Mihaka v Police

Case

[2015] NZHC 1318

11 June 2015

No judgment structure available for this case.

IN THE HIGH COURT OF NEW ZEALAND WELLINGTON REGISTRY

CRI 2015-485-21 [2015] NZHC 1318

BETWEEN

TE RINGA MANGU NATHAN

MIHAKA Appellant

AND

NEW ZEALAND POLICE Respondent

Hearing: 2 June 2015

Counsel:

N Bourke for Appellant
A R T Garrick for Respondent

Judgment:

11 June 2015

JUDGMENT OF SIMON FRANCE J

[1]      Mr Mihaka appeals a decision of the District Court finding him guilty of assault.  He also appeals a sentence of 80 hours’ community work.1

Facts

[2]      Mr Mihaka and the complainant lived in separate flats in the same building. One Sunday afternoon Mr Mihaka misplaced his keys.  The complainant invited him in,  and  offered  him  a  place  to  stay  for  the  night.    Wine  was  consumed  and Mr Mihaka went to sleep on the couch.  This much is agreed.  Thereafter the stories

depart.

1      NZ Police v Mihaka [2015] NZDC 6404.

MIHAKA v NZ POLICE [2015] NZHC 1318 [11 June 2015]

[3]      The complainant says he woke first, and as is his habit made coffee.   He touched Mr Mihaka on the shoulder to say coffee was being made, put two cups on the table and sat in his chair.   He says Mr Mihaka got up and came over to him. Mr Mihaka then put his hands around the complainant’s throat and tried to throttle him. The complainant feared for his life, but managed to break the hold.  Mr Mihaka then left.   There was photographic evidence supportive of the proposition that the complainant, the next day, had some bruising on his throat.  The police officer who took the photo said it was yellowish bruising.
■ ■ ■ ■ ■
GOAL A: Count the lines in the rows below that contain the string "size", and give only that number.

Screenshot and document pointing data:
■ ■ ■ ■ ■
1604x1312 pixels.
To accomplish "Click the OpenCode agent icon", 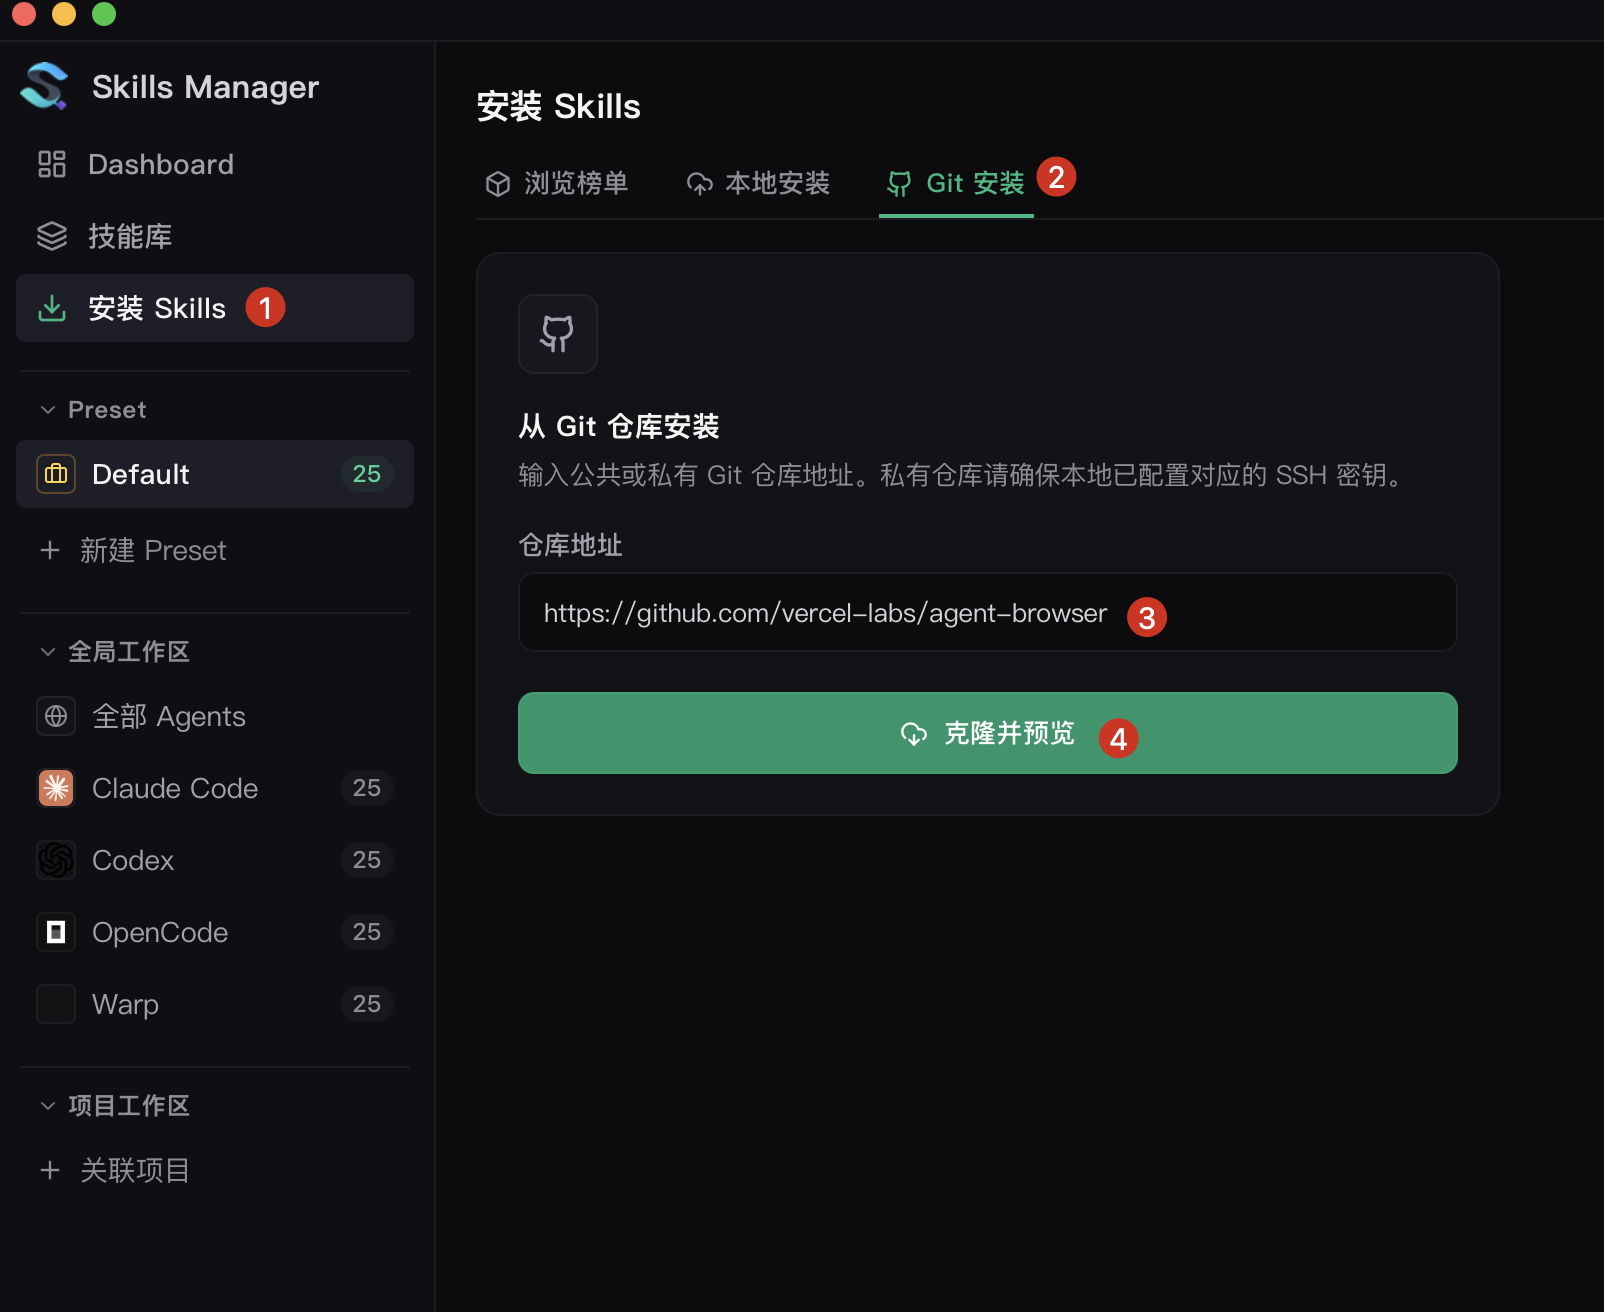I will click(56, 932).
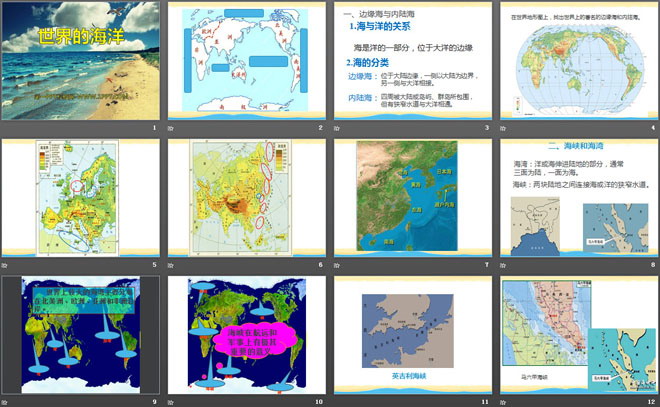Select slide 1 titled 世界的海洋

[80, 61]
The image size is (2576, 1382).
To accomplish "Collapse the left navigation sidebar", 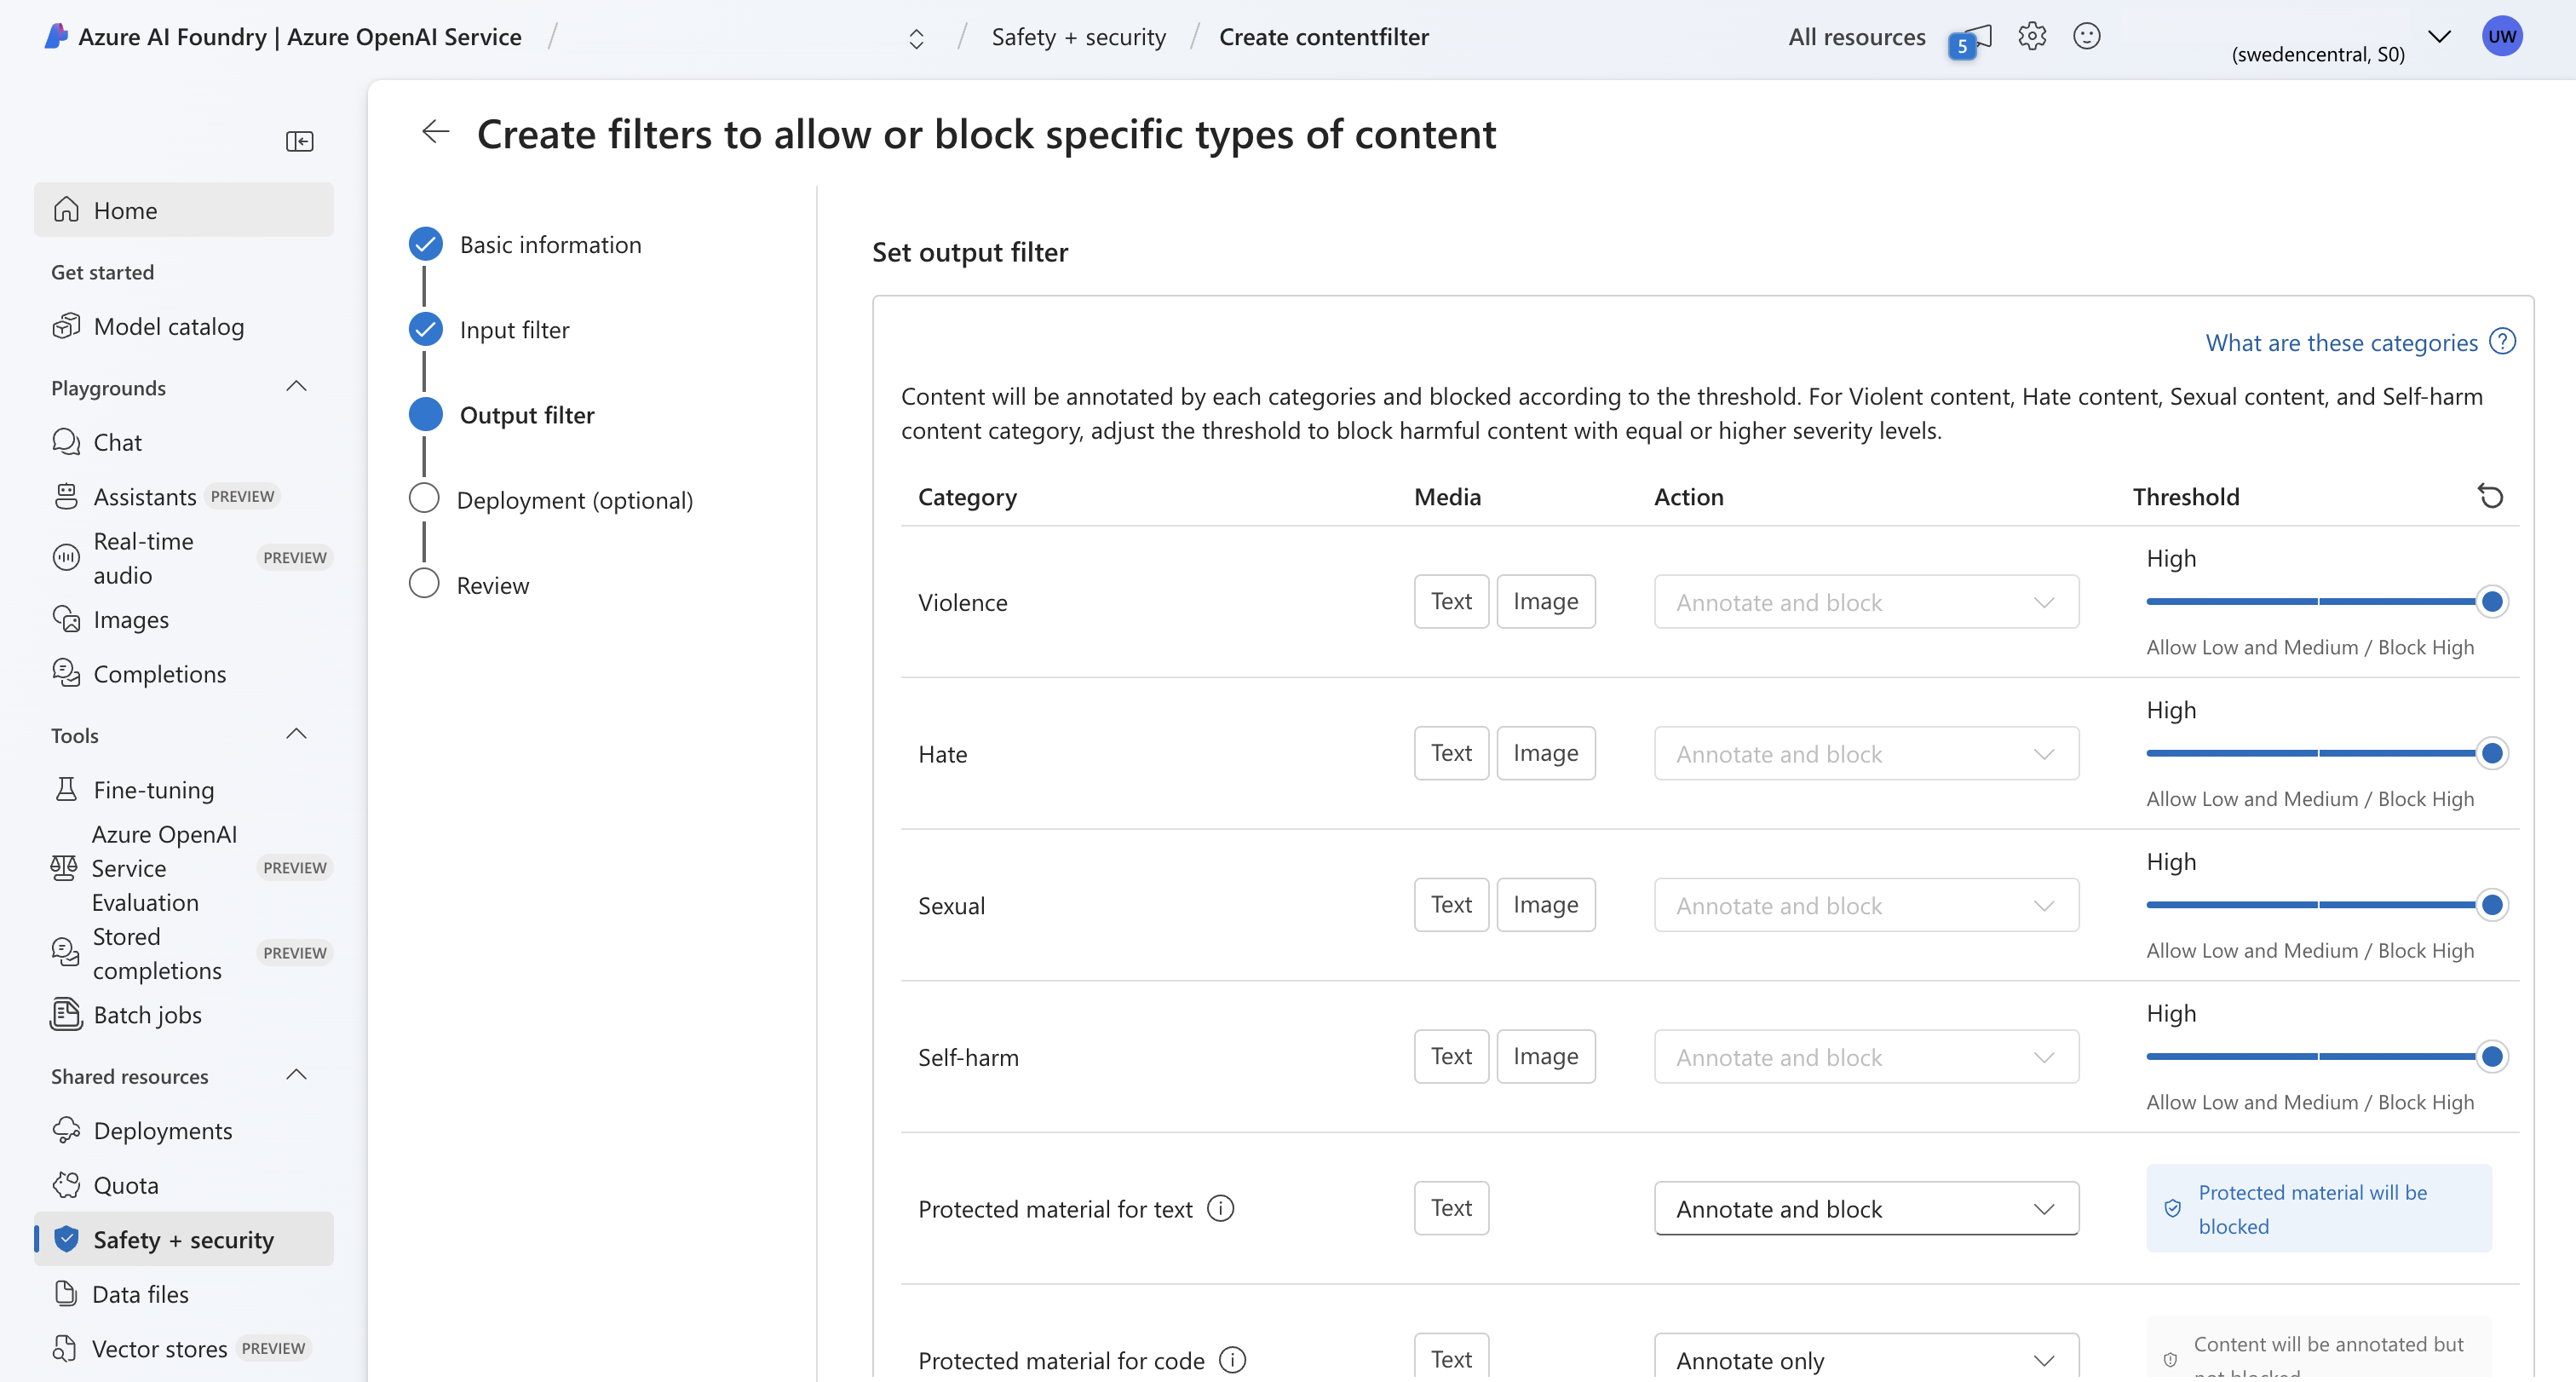I will click(x=299, y=141).
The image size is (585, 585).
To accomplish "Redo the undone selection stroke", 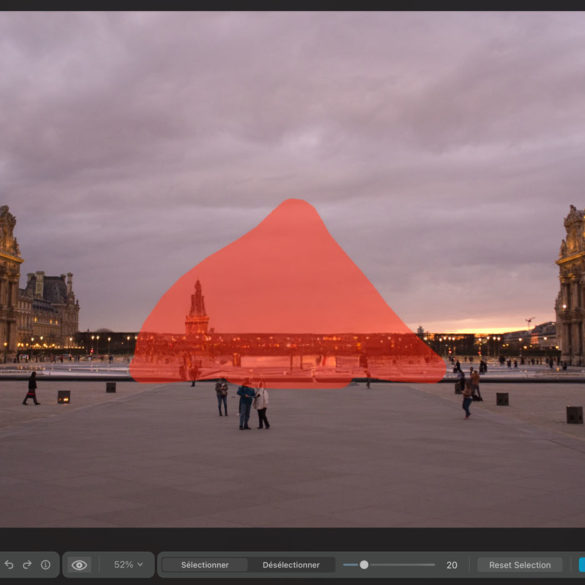I will [27, 565].
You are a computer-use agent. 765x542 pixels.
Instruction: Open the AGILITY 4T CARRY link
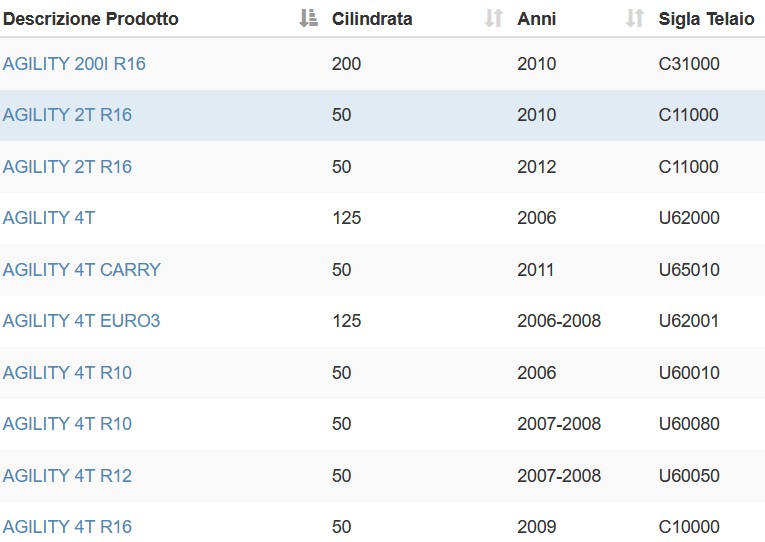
■ ■ ■ ■ ■
GOAL B: Repeat the part of the judgment between "MIHAKA v NZ" and "was yellowish bruising.", inclusive, swapping "coffee" for "tea".

FULL RESPONSE A: 2

FULL RESPONSE B:
MIHAKA v NZ POLICE [2015] NZHC 1318 [11 June 2015]

[3]      The complainant says he woke first, and as is his habit made tea.   He touched Mr Mihaka on the shoulder to say tea was being made, put two cups on the table and sat in his chair.   He says Mr Mihaka got up and came over to him. Mr Mihaka then put his hands around the complainant’s throat and tried to throttle him. The complainant feared for his life, but managed to break the hold.  Mr Mihaka then left.   There was photographic evidence supportive of the proposition that the complainant, the next day, had some bruising on his throat.  The police officer who took the photo said it was yellowish bruising.